As eloquent and simple a statement of pure disdain as rock has ever produced. Dylan wove a web around his prey in "Positively Fourth Street," but Reed just backs his into a corner, poking the hapless foe in the chest with a sharp index finger, staring unblinkingly and mocking. Whoever this song was meant for, and it's honed to a sharp enough edge that it's clear someone is intended to be on the receiving end, probably had nightmares about it for years.
Kara: “Street Hassle”
Where Reed’s grittiness is used in service of an epic. The title track to his 1978 album, it’s three parts merged into a mini rock opera where sex, death, drugs and regret are all part of one mesmerizing piece, bobbling up at different moments.
The opening “Waltzing Matilda” (not related) piece opens with insistent cellos before Reed details (and I do mean details) a sexual encounter between two people, ending with the line “Neither one regretting a thing.”
The middle section “Street Hassle” opens with soulful, choral vocals before it details a conversation about a woman who’s overdosed, with the guitar part offering echoes of the earlier cellos and Reed calling back to part of the first piece with a “Sha la la man.” It’s harsh cinema verite stuff, especially as the character instructs the deceased’s partner, “But why don’t you grab your old lady by the feet and just lay her out on the darkened street? And by morning she’s just another hit-and-run.”
It’s like an earthier, grandeur-free version of city lives than those that populated the poetically epic “Jungleland” by Bruce Springsteen who, naturally, shows up in the third section – “Slipaway.”
This time, bass opens in the same groove as the cellos and guitars with more muted strings coming in.

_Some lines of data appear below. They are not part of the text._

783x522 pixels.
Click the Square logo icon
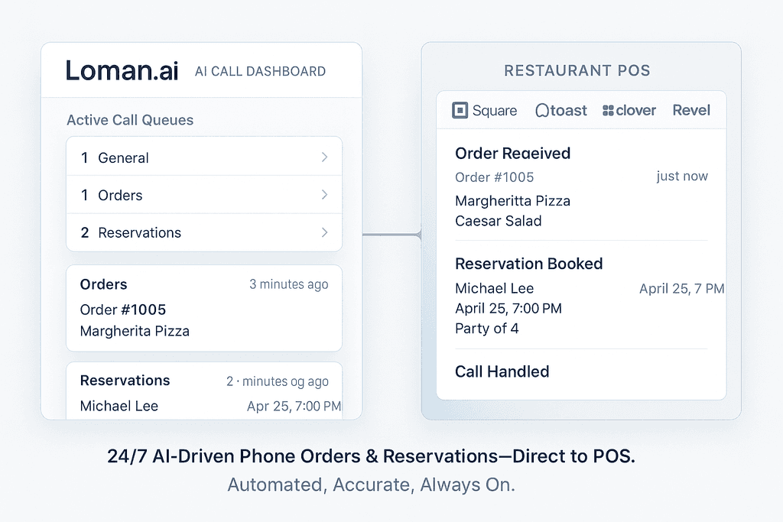click(460, 111)
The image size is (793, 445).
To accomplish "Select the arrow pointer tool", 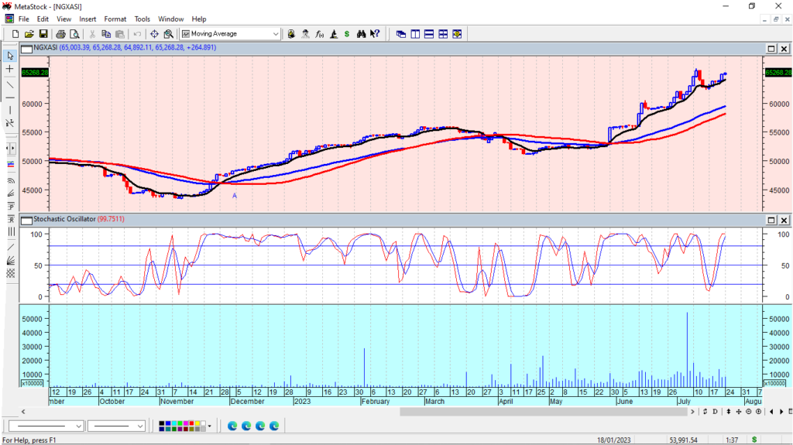I will [x=10, y=56].
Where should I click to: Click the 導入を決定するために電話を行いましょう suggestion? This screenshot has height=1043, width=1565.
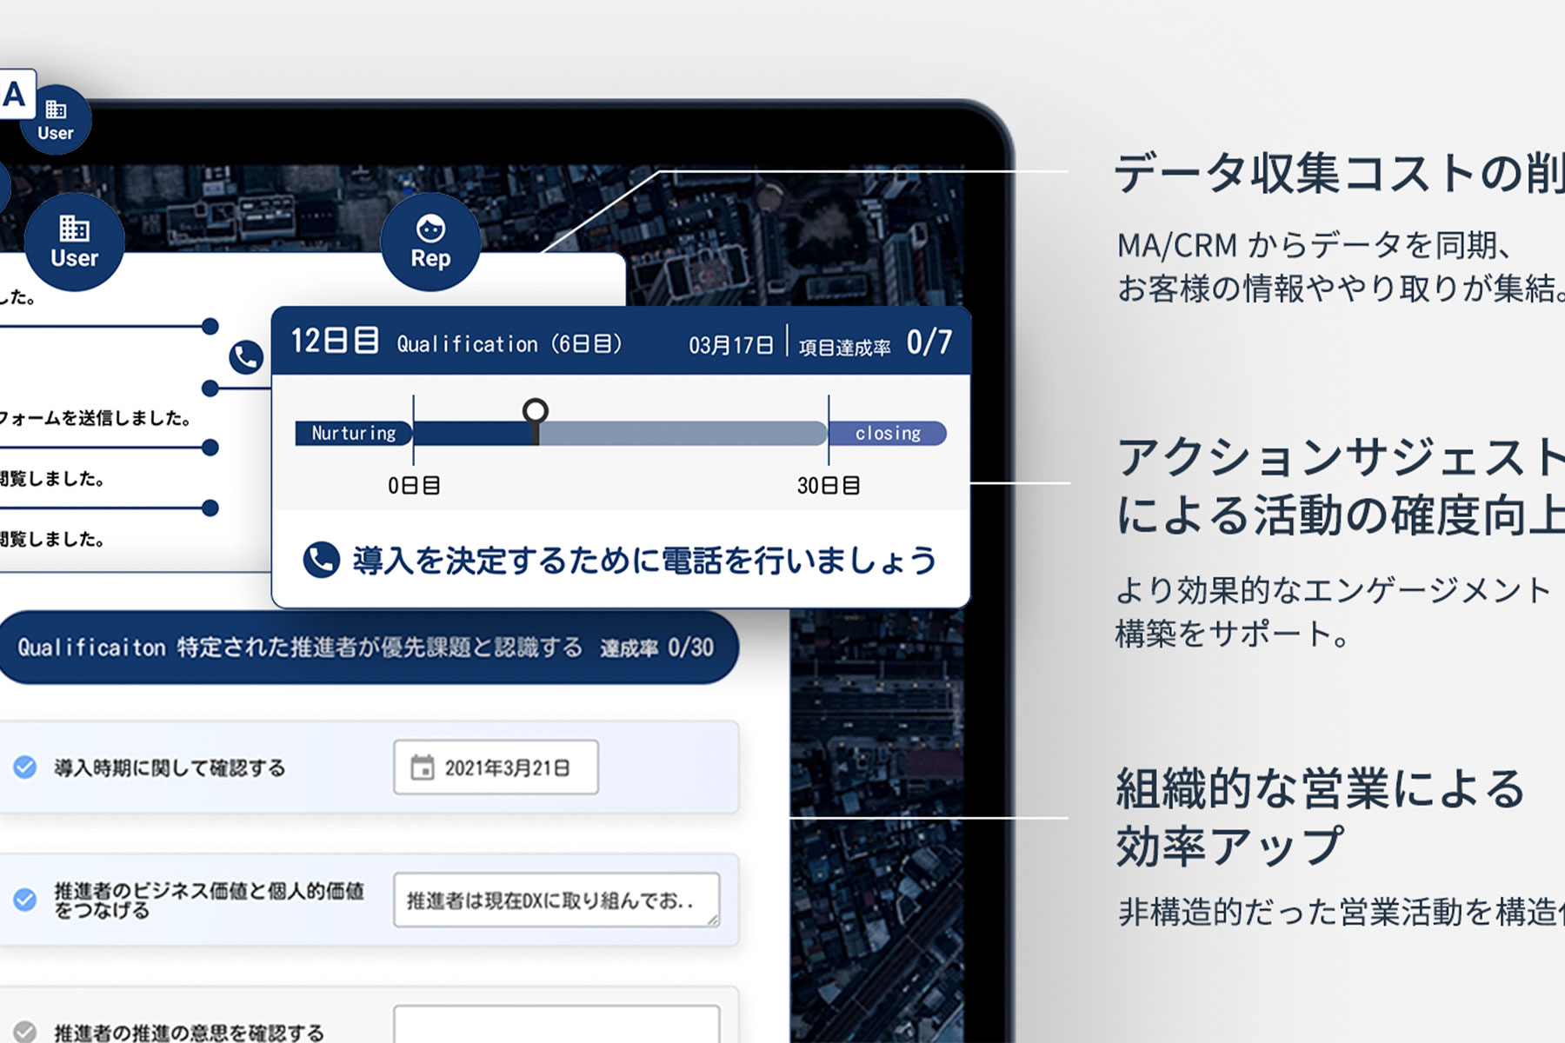pos(643,561)
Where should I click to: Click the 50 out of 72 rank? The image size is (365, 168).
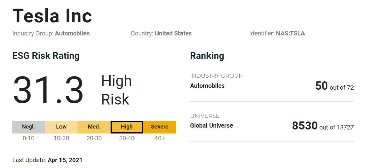point(334,86)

Springsteen speaks the first third section, his voice put under the music in the mix to create a mumbling effect, with a sly reference to “tramps like us.”
Reed takes over to sing, revealing a person’s loneliness (“Love is gone away. And there’s no one here now. And there’s nothing left to say”), but the pronoun made it atypical for the time again, as the person being missed is “him.”
The cumulative effect is of turning around and seeing moments and dialogue from some part of the city like one epic long tracking shot in a movie. It’s an ambitious success.

Deb: “The Blue Mask”
Another of Reed's forays into self-immolation, this time rife with imagery plucked from across the philosophical and spiritual spectrums -- including a vivid conjuring of St. Sebastian as modern-day martyr. It's one of his most breathless, breakneck compositions, one that was clearly as exhausting and exhilarating for him to perform as for the listener to hang onto. Brilliant.
Kara: “Halloween Parade”
I’m not going to lie. Given the at times dark and tough subject matter elsewhere on this list, I was tempted to pick a song like “Egg Cream” with its undeniable hook and sheer joy as a reminder that not all of Reed’s catalogue is all dark subject matter.
But I had to go with this song, the second track on “New York” and its emotional centerpiece.  Using the annual gay celebration in Greenwich Village as the backdrop, it’s an elegy for those lost to AIDS, a disease that claimed too many people who lived in the scenes and on the corners painted in Reed’s earlier work.
Reed draws the picture of all these people and characters he sees, from a “downtown fairy singing Proud Mary” to “five Cinderellas and some leather drags” to “Born Again Losers and Lavender Boozers”, but he also deftly weaves in those gone – “But there ain’t no Harry and no Virgin Mary, you won’t hear those voices again. And Johnny Rio and Rotten Rita, you’ll never see those faces again.”
He weaves in the most mournful lines with ones of determination. He doesn’t want to hear the bad news anymore, but asks for “no consolations please.” He confesses that he was afraid that the news was true that the person he’s singing the song to was gone (it was), but ends by saying, “See you next year at the Halloween Parade.”
It’s a brilliant piece of work, expressing clear sadness and pain without being maudlin and expressing a determined spirit of those still here without veering into false rah-rah sentiment. In a way, it’s as perfect an example of Reed’s strengths as a songwriter as anything he ever cut.